Stored items
+---+
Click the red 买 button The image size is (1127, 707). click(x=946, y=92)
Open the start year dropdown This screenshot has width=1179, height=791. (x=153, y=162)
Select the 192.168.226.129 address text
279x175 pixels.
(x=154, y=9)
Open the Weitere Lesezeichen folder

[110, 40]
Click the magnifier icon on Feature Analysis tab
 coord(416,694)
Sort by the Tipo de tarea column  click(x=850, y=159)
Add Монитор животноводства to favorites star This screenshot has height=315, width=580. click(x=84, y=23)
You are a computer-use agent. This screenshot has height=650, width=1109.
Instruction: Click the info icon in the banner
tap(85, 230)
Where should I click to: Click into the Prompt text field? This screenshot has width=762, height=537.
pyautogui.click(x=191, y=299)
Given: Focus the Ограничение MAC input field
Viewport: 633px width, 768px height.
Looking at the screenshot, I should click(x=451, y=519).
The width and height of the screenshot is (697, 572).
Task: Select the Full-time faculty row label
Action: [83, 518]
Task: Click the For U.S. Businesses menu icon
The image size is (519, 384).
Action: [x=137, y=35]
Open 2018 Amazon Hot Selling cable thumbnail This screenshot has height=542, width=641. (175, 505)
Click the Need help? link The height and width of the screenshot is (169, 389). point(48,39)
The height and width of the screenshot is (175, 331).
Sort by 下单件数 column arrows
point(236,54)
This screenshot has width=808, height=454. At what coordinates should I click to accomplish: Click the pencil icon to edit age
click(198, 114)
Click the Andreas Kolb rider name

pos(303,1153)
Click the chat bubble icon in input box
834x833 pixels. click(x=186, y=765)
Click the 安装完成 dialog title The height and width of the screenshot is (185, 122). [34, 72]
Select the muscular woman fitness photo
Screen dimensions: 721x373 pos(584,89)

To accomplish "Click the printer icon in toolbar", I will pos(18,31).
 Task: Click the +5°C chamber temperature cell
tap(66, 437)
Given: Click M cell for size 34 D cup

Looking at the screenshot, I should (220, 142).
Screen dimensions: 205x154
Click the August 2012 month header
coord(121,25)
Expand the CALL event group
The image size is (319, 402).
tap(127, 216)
+---+
Your reply should match the data above exactly, line for line.

Click the red 买 button The image size is (1127, 707). click(x=946, y=92)
Open the start year dropdown This screenshot has width=1179, height=791. (x=153, y=162)
Select the 192.168.226.129 address text
279x175 pixels.
(x=154, y=9)
Open the Weitere Lesezeichen folder

[110, 40]
Click the magnifier icon on Feature Analysis tab
 coord(416,694)
Sort by the Tipo de tarea column  click(x=850, y=159)
Add Монитор животноводства to favorites star This screenshot has height=315, width=580. click(x=84, y=23)
You are a computer-use agent. This screenshot has height=650, width=1109.
Instruction: Click the info icon in the banner
tap(85, 230)
Where should I click to: Click into the Prompt text field? This screenshot has width=762, height=537.
pyautogui.click(x=191, y=299)
Given: Focus the Ограничение MAC input field
Viewport: 633px width, 768px height.
Looking at the screenshot, I should click(x=451, y=519).
The width and height of the screenshot is (697, 572).
Task: Select the Full-time faculty row label
Action: [83, 518]
Task: Click the For U.S. Businesses menu icon
The image size is (519, 384).
Action: [x=137, y=35]
Open 2018 Amazon Hot Selling cable thumbnail This screenshot has height=542, width=641. (175, 505)
Click the Need help? link The height and width of the screenshot is (169, 389). point(48,39)
The height and width of the screenshot is (175, 331).
Sort by 下单件数 column arrows
point(236,54)
This screenshot has width=808, height=454. At what coordinates should I click to accomplish: Click the pencil icon to edit age
click(198, 114)
Click the Andreas Kolb rider name

pos(303,1153)
Click the chat bubble icon in input box
834x833 pixels. click(x=186, y=765)
Click the 安装完成 dialog title The height and width of the screenshot is (185, 122). [34, 72]
Select the muscular woman fitness photo
Screen dimensions: 721x373 pos(584,89)

To accomplish "Click the printer icon in toolbar", I will pos(18,31).
 Task: Click the +5°C chamber temperature cell
tap(66, 437)
Given: Click M cell for size 34 D cup

Looking at the screenshot, I should (220, 142).
Screen dimensions: 205x154
Click the August 2012 month header
coord(121,25)
Expand the CALL event group
The image size is (319, 402).
tap(127, 216)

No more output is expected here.